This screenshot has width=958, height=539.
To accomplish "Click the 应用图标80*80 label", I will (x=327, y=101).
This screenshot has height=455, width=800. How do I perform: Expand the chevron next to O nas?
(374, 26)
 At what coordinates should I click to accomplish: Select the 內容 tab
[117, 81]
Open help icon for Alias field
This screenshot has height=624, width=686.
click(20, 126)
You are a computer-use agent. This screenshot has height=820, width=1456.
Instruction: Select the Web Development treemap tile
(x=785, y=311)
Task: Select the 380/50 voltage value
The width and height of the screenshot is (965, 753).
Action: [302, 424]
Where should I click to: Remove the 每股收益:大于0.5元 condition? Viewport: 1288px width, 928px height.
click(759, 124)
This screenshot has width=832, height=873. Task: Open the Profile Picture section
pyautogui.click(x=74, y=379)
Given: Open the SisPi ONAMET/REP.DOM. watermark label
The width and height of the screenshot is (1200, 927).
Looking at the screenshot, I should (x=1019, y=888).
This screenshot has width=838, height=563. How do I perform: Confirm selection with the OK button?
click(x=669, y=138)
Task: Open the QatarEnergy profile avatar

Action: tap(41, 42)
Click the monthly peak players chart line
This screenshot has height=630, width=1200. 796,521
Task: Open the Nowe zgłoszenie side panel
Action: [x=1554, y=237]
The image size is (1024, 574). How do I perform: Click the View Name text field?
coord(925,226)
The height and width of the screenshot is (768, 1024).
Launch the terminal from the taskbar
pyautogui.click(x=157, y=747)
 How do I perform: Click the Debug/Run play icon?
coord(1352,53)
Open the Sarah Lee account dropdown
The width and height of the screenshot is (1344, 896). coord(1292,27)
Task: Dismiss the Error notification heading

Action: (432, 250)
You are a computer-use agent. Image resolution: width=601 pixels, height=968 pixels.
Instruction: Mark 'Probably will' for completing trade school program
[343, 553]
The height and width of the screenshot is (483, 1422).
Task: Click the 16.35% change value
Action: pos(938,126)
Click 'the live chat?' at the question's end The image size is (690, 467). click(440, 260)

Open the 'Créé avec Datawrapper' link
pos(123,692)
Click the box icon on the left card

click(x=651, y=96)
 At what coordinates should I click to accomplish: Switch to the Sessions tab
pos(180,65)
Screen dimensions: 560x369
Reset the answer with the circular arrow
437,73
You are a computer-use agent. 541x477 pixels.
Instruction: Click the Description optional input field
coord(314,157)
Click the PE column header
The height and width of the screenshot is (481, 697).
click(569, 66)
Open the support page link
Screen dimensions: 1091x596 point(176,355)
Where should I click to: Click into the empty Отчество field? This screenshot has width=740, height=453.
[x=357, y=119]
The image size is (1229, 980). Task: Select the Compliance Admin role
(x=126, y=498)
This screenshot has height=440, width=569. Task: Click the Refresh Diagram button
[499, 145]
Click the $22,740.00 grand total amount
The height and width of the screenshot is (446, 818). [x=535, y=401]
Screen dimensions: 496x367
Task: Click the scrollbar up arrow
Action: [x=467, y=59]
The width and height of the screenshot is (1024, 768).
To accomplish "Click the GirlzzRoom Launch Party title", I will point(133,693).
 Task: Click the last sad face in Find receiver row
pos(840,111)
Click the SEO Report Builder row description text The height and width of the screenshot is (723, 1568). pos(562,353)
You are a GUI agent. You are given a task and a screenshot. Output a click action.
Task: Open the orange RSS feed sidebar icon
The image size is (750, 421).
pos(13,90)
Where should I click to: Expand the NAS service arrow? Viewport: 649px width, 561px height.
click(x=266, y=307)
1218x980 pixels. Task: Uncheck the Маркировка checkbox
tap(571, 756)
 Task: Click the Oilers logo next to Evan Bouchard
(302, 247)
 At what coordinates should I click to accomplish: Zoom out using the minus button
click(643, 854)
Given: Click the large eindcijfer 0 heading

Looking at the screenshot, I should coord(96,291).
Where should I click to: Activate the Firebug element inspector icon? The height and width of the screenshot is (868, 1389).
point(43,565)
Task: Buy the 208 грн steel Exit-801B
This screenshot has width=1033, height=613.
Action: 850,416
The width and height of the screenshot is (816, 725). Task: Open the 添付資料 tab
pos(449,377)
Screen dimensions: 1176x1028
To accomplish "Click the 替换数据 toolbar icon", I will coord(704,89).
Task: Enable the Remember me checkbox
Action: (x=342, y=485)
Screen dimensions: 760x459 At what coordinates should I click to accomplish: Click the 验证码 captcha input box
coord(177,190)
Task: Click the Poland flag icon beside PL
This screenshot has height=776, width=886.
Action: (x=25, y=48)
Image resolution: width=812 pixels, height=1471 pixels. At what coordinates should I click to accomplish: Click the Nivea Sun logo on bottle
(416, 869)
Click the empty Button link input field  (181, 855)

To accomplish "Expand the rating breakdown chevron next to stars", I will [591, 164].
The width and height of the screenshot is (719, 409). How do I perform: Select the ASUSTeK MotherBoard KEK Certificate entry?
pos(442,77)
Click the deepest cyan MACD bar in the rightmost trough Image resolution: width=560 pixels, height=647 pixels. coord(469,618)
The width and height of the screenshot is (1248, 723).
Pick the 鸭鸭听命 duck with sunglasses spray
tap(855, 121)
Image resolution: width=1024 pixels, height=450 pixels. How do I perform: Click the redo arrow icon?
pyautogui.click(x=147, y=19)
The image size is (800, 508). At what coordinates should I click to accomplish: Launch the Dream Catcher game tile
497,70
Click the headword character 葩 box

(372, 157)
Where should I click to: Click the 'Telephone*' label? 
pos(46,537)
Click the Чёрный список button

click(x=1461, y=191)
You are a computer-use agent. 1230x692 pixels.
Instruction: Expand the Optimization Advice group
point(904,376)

> Work item:
If a line in the listing holds the word "computer", list that line.

> Solution below:
You are a computer-use agent. This screenshot has height=820, width=1456.
You are a computer-use agent. Image resolution: width=601 pixels, height=968 pixels.
You are a computer-use agent. 541x477 pixels.
You are a computer-use agent. 1230x692 pixels.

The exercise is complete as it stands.